In Dr. Meriwether's case, a letter of discipline was put in his file, indicating that he had treated the student "differently" by not referring to him as "Miss" and "she."  Holy moly, Batman, this is a script only Rod Serling could have written!  The fact is the professor didn't treat the student differently; he was treated the same as others.  It is the student who wanted to be treated differently from what the rest of humanity gets.

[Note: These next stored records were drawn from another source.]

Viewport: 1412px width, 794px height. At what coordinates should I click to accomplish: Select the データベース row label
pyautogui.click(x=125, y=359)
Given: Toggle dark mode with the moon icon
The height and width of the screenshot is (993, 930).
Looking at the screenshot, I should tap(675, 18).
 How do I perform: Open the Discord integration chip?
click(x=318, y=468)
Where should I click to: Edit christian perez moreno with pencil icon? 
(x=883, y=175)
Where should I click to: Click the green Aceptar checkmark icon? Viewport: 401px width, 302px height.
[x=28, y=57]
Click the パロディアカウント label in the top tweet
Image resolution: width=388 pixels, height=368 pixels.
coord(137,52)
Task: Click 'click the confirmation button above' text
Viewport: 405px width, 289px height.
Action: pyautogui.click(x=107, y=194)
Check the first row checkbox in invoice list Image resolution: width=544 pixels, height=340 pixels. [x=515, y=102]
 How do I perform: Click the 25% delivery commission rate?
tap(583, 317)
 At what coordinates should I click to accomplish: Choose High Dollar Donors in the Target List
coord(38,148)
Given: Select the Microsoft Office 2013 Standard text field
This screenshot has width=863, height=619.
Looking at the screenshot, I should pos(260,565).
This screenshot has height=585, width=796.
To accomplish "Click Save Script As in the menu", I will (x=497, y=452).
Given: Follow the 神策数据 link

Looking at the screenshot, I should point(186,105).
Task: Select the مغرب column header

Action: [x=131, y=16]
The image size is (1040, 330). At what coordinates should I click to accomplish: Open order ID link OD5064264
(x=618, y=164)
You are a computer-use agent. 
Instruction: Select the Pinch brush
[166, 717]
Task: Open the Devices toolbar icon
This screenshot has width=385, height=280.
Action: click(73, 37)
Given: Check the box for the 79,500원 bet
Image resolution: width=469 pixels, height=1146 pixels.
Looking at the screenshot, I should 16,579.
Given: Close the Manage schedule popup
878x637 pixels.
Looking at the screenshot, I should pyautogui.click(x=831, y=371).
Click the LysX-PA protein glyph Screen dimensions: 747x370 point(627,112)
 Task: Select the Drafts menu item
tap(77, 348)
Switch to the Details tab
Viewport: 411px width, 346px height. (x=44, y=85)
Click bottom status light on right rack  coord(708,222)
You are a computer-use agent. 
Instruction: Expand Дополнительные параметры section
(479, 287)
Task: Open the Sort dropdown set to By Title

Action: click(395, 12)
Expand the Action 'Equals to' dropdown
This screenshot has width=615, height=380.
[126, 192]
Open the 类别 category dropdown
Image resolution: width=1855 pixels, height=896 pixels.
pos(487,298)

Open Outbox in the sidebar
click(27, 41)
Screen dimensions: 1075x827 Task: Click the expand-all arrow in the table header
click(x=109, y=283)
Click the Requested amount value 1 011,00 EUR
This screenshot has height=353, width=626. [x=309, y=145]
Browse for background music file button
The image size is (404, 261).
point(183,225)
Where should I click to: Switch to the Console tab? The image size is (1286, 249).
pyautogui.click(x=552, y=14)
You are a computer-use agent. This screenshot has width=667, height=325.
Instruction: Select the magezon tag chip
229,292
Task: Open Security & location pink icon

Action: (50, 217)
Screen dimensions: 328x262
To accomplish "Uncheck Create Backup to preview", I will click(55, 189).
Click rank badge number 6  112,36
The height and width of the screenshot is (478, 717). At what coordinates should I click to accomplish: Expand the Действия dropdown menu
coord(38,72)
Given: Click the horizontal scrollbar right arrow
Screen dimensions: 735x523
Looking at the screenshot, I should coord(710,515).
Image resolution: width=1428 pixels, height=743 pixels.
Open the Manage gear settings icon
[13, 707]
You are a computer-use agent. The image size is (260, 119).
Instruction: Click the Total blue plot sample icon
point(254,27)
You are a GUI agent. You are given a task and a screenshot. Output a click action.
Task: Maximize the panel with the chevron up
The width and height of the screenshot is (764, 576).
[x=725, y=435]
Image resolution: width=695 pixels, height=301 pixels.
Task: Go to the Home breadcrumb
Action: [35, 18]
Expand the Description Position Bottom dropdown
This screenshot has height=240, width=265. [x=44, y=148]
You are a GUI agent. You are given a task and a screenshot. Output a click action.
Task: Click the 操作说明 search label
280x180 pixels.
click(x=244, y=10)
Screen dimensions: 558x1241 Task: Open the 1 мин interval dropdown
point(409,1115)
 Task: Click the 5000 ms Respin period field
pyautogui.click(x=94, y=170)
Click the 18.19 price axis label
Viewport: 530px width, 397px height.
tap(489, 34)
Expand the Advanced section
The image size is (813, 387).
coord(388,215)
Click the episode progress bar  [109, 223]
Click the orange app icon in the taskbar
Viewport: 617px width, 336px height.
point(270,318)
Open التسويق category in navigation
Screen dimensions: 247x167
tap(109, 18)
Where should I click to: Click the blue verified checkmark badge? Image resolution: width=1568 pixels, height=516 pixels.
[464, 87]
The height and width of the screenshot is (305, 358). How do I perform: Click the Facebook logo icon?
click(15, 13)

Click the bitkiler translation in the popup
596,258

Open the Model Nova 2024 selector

That's because, in left-wing orthodoxy, 99.99% of the population should kowtow to the other 0.01 percent.  Otherwise, everyone will be vilified as some sort of "phobe" or "ist" in an attempt to frighten people into shutting down their natural ability to distinguish one sex from another.  Imagine how endangered you'd be if you were in NYC and didn't genuflect to Mayor de Blasio's 31 genders mandate.  If you made the mistake of confusing a "gender fluid" person with a "gender bender," it might cost you a fine of $250,000.  Even Rod Serling wouldn't be creative enough to come up with such a terrifying script.